Loi du bon samaritain
Formation RCR et Secourisme Ontario
Le Bon Samaritain : compassion et protection
Tirée de la Bible (Luc 10 :25-37), la parabole du Bon Samaritain raconte comment un voyageur laissé pour mort est secouru par un inconnu qui le soigne et veille sur lui. Au-delà de son contexte religieux, elle porte un message universel : l'obligation morale de porter secours à autrui en danger, par compassion et altruisme.
Inspirées de ce principe, de nombreuses lois dites du Bon Samaritain ont été adoptées à travers le monde pour protéger contre les poursuites ceux qui portent assistance de bonne foi en situation d'urgence. La portée exacte de cette protection varie toutefois d'une juridiction à l'autre : voici ce que prévoit la loi applicable à votre région.
Votre protection en vertu de la loi
En Ontario, la Good Samaritan Act de 2001 met à l'abri toute personne qui, de son plein gré et sans attendre de rémunération, porte secours à quelqu'un en détresse : elle ne peut être tenue responsable des dommages découlant d'une simple négligence, la seule exception étant la faute lourde. La Chase McEachern Act de 2007 vient renforcer cette assurance en couvrant expressément l'usage de bonne foi d'un défibrillateur externe automatisé (DEA). Ces protections ne visent toutefois pas les professionnels qui interviennent dans l'exercice de leurs fonctions.
Aucune obligation d'agir, mais toutes les raisons de le faire
En Ontario, la loi n'oblige pas un passant à intervenir : porter secours demeure un choix personnel, jamais une contrainte juridique. Mais dès que vous choisissez d'agir de bonne foi, la province vous protège, et cette protection s'étend jusqu'à la saisie d'un DEA sur un mur. Autrement dit, la seule question qui reste vraiment est celle de savoir si vous saurez quoi faire.

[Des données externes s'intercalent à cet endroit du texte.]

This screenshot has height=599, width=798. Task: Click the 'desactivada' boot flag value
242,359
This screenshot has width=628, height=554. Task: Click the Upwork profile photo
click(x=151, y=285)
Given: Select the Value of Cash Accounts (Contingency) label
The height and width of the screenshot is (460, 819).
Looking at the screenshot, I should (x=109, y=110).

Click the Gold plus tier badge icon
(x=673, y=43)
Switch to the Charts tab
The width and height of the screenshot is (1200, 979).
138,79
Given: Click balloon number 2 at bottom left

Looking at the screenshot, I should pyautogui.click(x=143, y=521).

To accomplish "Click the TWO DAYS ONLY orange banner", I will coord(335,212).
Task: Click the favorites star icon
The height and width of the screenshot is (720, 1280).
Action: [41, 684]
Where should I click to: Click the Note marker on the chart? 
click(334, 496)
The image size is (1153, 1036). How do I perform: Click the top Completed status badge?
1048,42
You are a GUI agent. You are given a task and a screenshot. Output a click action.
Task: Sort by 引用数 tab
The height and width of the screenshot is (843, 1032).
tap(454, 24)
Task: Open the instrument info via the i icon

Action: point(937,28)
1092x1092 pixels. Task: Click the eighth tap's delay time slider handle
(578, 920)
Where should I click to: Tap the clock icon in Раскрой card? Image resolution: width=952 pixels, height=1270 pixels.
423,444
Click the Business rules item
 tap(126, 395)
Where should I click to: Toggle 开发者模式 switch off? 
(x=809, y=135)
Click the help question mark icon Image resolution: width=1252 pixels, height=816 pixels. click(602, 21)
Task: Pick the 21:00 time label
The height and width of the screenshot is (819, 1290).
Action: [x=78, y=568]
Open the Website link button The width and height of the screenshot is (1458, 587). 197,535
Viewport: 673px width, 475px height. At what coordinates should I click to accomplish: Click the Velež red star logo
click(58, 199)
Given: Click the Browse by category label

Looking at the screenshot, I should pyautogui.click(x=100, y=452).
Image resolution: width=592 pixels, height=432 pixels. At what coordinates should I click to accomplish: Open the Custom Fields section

Pourquoi la formation est essentielle
Lors d'un arrêt cardiaque, chaque minute sans réanimation fait chuter les chances de survie d'environ 10 %. En Ontario, les ambulanciers font un travail remarquable, mais ils ne peuvent pas être partout à la fois : c'est le témoin, sur place, qui constitue le premier maillon de la chaîne de survie. Apprendre la RCR et le maniement d'un DEA, c'est transformer ces minutes décisives en gestes qui sauvent au lieu de les laisser filer dans l'attente. La personne que vous sauverez sera peut-être un proche, un collègue ou un inconnu croisé au bon moment.